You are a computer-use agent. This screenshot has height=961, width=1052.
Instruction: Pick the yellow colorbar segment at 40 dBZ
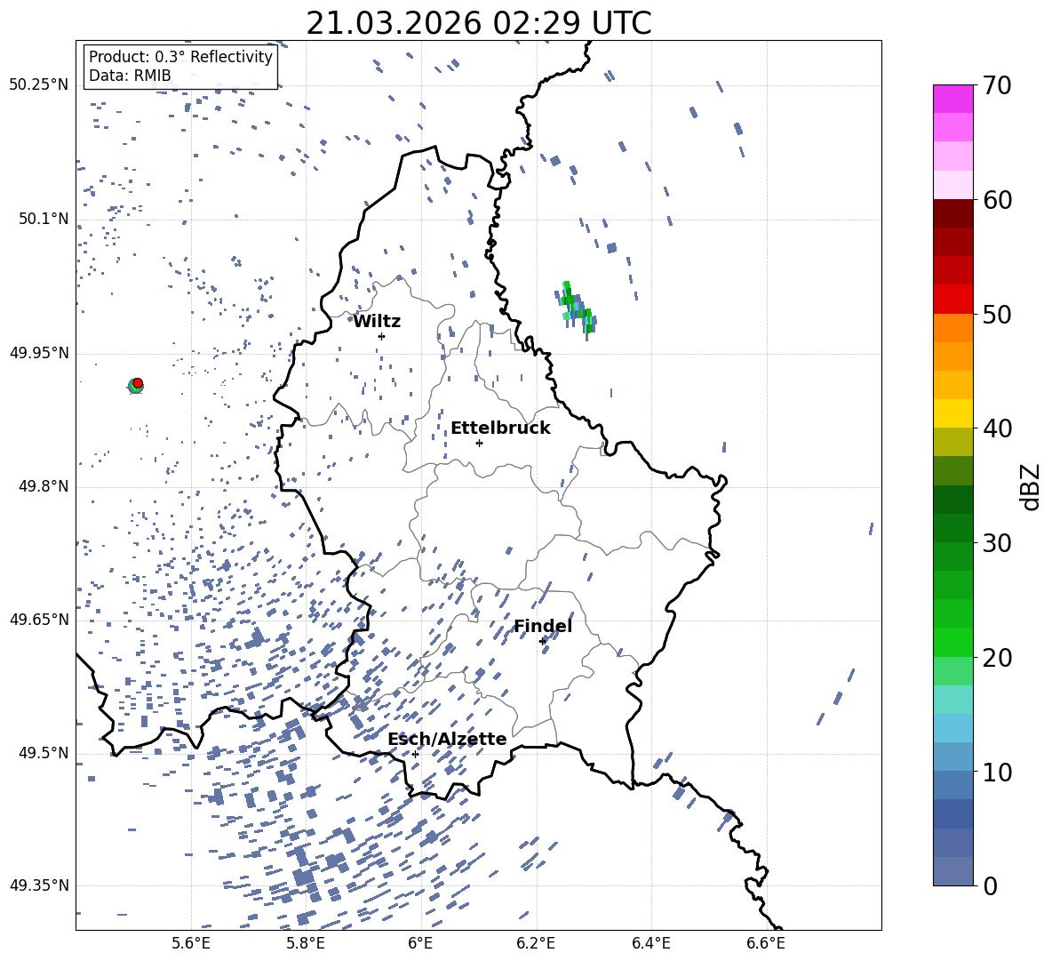pos(953,413)
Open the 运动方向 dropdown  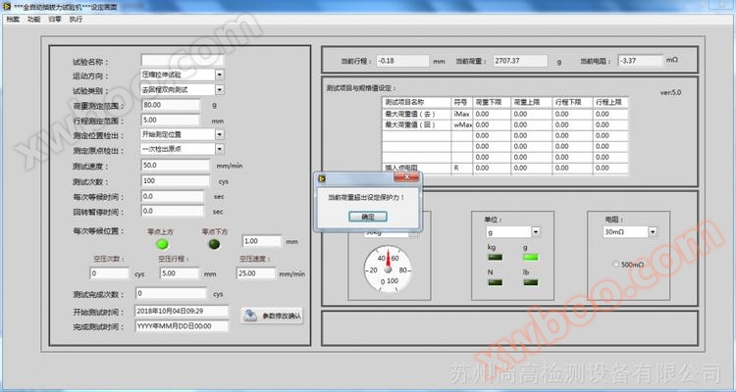(220, 74)
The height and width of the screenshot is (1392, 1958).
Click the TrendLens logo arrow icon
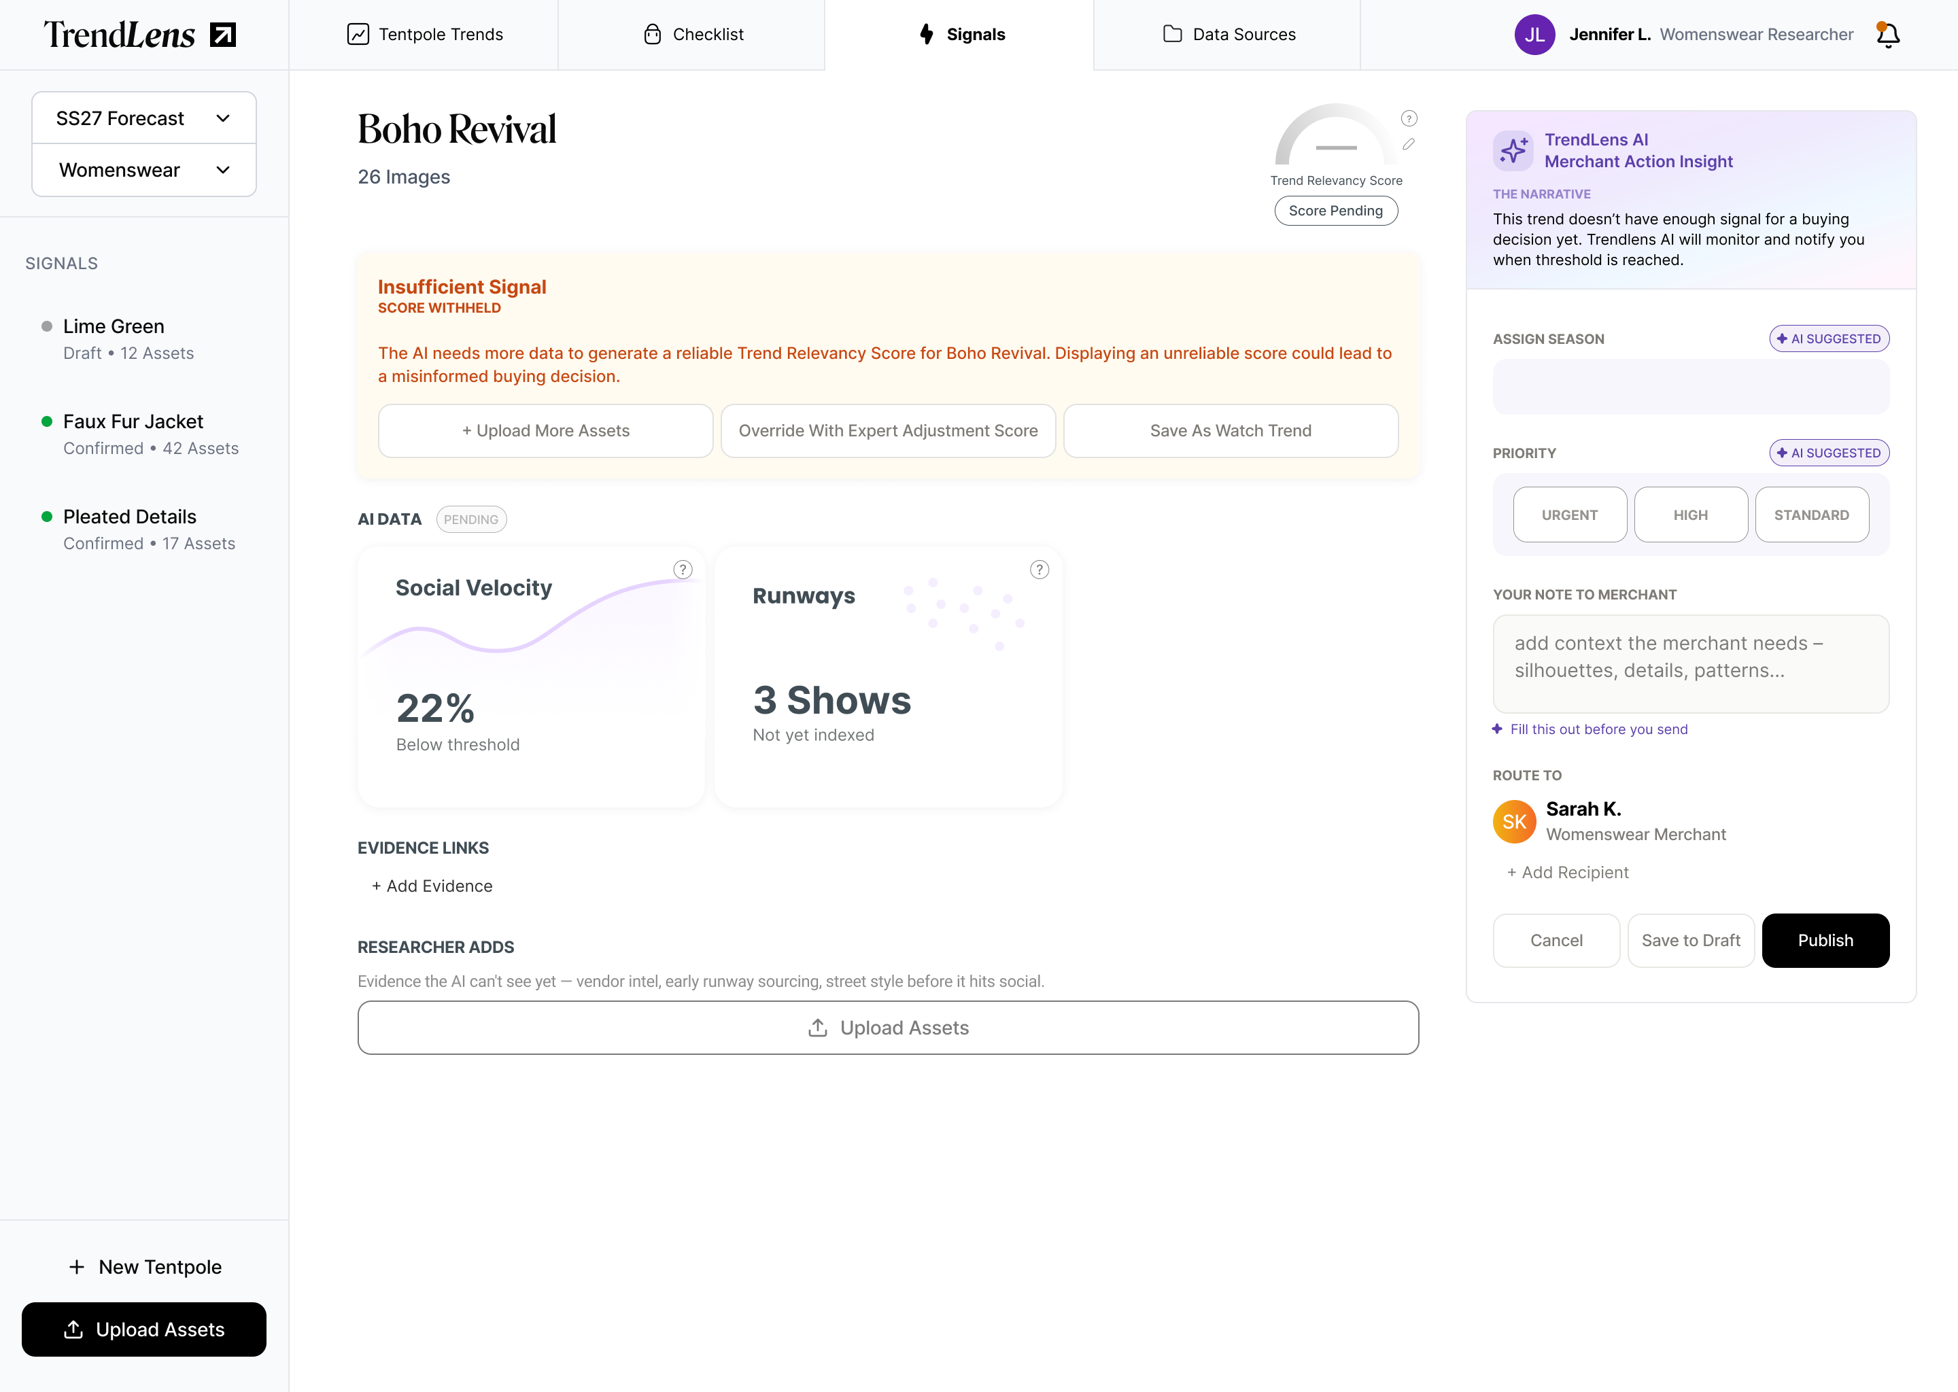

■ **Instructions for the task**: Please update the data from the line with "The height and" through the end of the data, changing "arrow icon" to "chart icon" and leaving everything else as it is. Return only those lines and omit the pictures.

■ **Finished task**:
The height and width of the screenshot is (1392, 1958).
Click the TrendLens logo chart icon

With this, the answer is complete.